## Task objective:
For each line below with the word "screenshot", write out a copy.

## Study material:
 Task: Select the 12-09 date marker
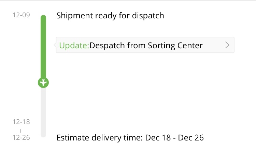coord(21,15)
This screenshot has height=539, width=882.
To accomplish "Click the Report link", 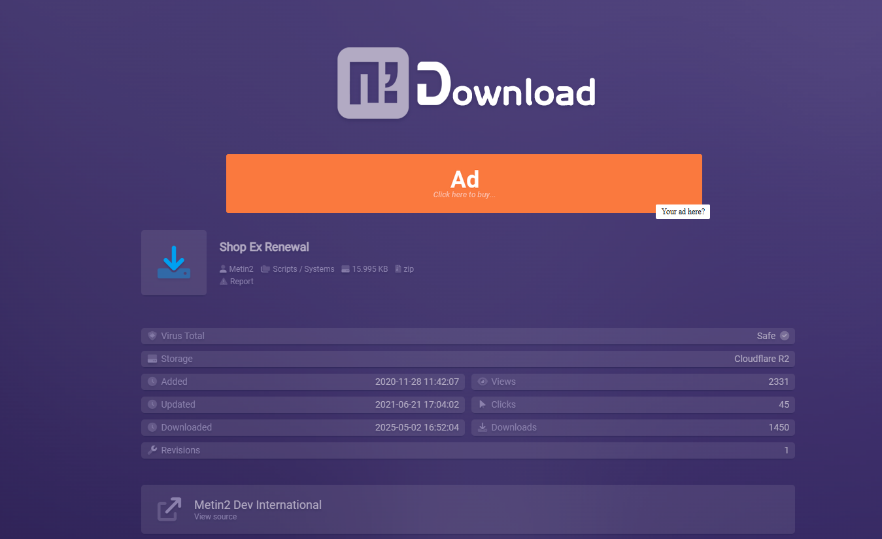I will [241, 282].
...
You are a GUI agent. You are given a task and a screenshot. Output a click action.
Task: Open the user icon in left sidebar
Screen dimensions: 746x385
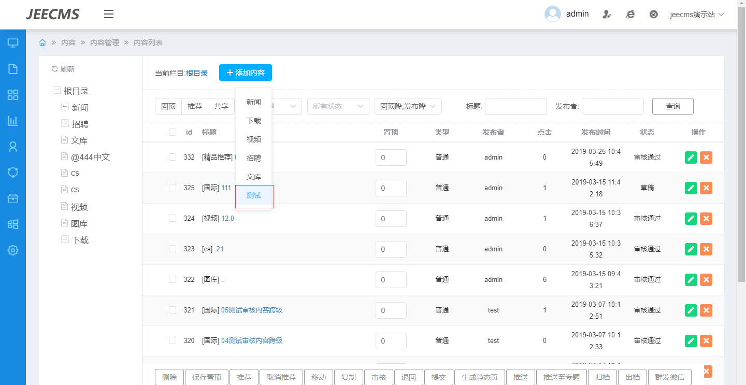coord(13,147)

## Output for this exercise:
This screenshot has height=539, width=882.
You are a GUI agent. You are given a task and a screenshot. Output a click action.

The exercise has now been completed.